Via operates similar services around New Jersey, including a program with Passaic County serving Clifton and Passaic, a recently launched pilot with NJ Transit in Bergen County and Monmouth County, and a trial in Newark.
Via Jersey City has provided more than 3.3 million rides, according to the company, which estimates more than 60% of riders use the service to get to work, school or healthcare visits. About 80% of riders are people of color. Via’s fleet includes vehicles that can accommodate wheelchair users.
Two city officials – Director of Infrastructure Andy Kaplan and Corporation Counsel Sarah Levine – sent a memo to the City Council on April 2 laying out the Solomon administration’s reasons for cutting the service. They said that the cost was never properly budgeted for by then-Mayor Steve Fulop.
The service brings transit to parts of Jersey City without public transit, said Gabby McCaig, a Via spokesperson, who noted that 90% of Via’s Jersey City trips lack public transit alternatives.
“For every dollar the city spends, Via Jersey City costs roughly one penny. That penny delivers 14,000-plus critical rides per week to communities that are disproportionately low-income, minorities, seniors and people with disabilities,” McCaig said. “We are deeply committed to this service and we’re eager to work with city officials to find a way to maintain this vital transportation solution.”
Solomon joined a unanimous vote to award the program’s contract to Via in 2019 and voted to award the company a second contract last year while serving on the City Council. But Solomon’s transit platform while campaigning for mayor did not mention Via Jersey City – he instead promised to push higher authorities for improved bus, light rail and PATH train services.
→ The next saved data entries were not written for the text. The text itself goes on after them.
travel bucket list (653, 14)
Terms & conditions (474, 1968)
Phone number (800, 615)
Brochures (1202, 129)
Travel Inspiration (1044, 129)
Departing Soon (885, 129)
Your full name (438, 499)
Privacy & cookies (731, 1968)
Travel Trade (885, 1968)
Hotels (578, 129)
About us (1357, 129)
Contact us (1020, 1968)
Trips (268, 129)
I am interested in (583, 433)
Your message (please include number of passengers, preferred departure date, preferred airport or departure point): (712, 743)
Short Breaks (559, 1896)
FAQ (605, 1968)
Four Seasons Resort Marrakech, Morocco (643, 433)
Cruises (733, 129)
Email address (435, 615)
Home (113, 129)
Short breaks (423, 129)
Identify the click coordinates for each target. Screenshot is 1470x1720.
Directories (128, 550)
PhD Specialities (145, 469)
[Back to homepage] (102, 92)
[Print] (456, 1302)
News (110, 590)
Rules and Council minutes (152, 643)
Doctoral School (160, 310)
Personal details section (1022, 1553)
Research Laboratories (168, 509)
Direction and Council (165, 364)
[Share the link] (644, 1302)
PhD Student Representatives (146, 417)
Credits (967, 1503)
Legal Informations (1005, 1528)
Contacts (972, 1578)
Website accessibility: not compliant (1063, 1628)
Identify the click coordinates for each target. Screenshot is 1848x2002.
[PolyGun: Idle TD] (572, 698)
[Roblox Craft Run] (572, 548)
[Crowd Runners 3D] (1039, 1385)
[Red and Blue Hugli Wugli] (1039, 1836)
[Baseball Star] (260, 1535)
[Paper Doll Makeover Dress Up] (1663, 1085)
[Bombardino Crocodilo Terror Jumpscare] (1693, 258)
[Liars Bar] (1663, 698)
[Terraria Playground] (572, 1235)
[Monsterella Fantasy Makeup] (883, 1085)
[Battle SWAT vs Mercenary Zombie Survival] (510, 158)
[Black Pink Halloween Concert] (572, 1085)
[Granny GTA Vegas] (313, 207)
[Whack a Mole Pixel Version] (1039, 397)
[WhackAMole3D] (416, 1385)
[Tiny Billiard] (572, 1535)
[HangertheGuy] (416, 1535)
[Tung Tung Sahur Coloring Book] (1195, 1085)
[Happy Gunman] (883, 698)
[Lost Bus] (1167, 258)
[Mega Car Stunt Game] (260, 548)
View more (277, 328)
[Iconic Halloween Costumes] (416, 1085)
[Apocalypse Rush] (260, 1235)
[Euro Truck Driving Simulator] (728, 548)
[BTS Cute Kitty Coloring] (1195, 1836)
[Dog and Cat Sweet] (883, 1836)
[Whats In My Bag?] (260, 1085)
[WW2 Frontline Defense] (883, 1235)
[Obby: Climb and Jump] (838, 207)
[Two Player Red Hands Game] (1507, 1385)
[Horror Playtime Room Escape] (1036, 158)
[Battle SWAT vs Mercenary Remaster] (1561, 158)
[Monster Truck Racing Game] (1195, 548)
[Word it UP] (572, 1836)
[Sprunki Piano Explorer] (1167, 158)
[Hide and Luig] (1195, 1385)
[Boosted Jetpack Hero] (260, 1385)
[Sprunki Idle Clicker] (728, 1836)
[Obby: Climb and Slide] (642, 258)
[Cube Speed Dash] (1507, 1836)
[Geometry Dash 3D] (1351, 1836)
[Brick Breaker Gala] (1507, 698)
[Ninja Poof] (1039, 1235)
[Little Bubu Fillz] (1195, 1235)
Styer said city officials are evaluating options to augment or replace Via Jersey City, including fixed-route bus service.
“Once we stabilize the City’s finances, we fully intend to revisit expanded transit options for our community,” Styer said.
Negotiations between Via and city officials are ongoing. Solomon will need the City Council’s approval to cancel or amend the Via contract. The council awarded Via a second contract for the service last year, with an initial two-year term and a city option to extend another three years.
Some are hoping to scale back Via service rather than eliminating it, including Frank Gilmore, a councilmember whose ward includes the Bergen-Lafayette section of Jersey City.
“A lot of things are going to be scaled back,” Gilmore said. “It’s not a particular attack, if you will, on Via. I just think given the financial decisions that are before this council and this administration, it is incumbent upon us to cut back on services.”